À l’heure où sonne le glas du confinement, on imagine le peintre, enfermé dans le secret de son atelier, se livrer à des rituels d’embaumements. Onctions et inspiration sont invoquées et gracieusement invitées à jouer leur rôle.

Pour ma part, je pris donc le chemin des pinceaux, jubilant presque d’avoir enfin du temps à moi.

J’avais pour idée de reprendre une image-source, négligée depuis longtemps. Cette image était le tableau de Fragonard, Les Baigneuses. Elle représentait une sorte de fibule pour moi, d’un éclat un peu terni et enfermée dans une boite. Lors d’un épisode douloureux sur le plan émotionnel, elle m’avait permis de reprendre pied, en se prêtant à diverses interprétations gestuelles et chromatiques sur le papier.

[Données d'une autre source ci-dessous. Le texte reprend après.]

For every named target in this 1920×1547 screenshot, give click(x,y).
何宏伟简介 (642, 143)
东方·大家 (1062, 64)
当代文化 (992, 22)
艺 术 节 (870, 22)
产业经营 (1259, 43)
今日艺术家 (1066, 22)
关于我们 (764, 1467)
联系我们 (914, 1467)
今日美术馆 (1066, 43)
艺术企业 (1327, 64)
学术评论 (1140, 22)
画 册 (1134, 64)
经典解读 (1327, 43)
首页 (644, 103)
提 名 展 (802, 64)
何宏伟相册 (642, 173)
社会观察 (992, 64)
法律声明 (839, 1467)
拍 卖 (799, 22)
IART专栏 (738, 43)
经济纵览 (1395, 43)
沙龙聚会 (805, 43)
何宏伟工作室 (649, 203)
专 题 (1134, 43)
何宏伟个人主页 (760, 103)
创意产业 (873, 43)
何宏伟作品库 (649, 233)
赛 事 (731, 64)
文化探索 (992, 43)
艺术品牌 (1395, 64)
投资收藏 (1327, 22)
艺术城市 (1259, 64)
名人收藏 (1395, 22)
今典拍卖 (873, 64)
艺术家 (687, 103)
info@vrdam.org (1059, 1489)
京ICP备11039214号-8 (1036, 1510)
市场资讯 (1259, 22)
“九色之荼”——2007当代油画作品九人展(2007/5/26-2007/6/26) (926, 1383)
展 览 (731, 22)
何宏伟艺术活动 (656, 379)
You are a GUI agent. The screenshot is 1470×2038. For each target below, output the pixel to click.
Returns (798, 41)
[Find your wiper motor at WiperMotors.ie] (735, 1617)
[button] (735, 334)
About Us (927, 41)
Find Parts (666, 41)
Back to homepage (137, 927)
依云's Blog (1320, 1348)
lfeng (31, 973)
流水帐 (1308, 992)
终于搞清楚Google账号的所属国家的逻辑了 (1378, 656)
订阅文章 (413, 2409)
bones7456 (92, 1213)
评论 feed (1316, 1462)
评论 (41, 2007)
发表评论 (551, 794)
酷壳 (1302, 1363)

Je commençais mon petit voyage, avec un bagage léger. J’avais choisi de me consacrer à l’aquarelle, pratique de jeune fille, dit-on (la peinture à l’huile, c’est bien plus beau que la peinture à l’eau…) qui souffre un peu de mélancolie, à la manière de Verlaine.

Bien sûr, tous les peintres savent que c’est LA technique la plus difficile à maîtriser.

Elle ne souffre aucun repentir, on la rate ou on la réussit, cela l’espace d’un instant.

C’est cette immanence qui me séduisait justement au moment où tout se figeait dans la ville. Bien sûr le choix d’exhumer cette image devait beaucoup à ce qu’elle représentait, plusieurs jeunes femmes – ni toutes à fait les mêmes, ni tout à faite les autres – s’ébattant librement dans une cascade.

1 Rien de certain dans ce célèbre entretien, il est tout à fait possible que cela soit des paroles interprétées.

Une manière de « rafraîchissement » en quelque sorte. Notons que l’on rafraîchit également les tableaux…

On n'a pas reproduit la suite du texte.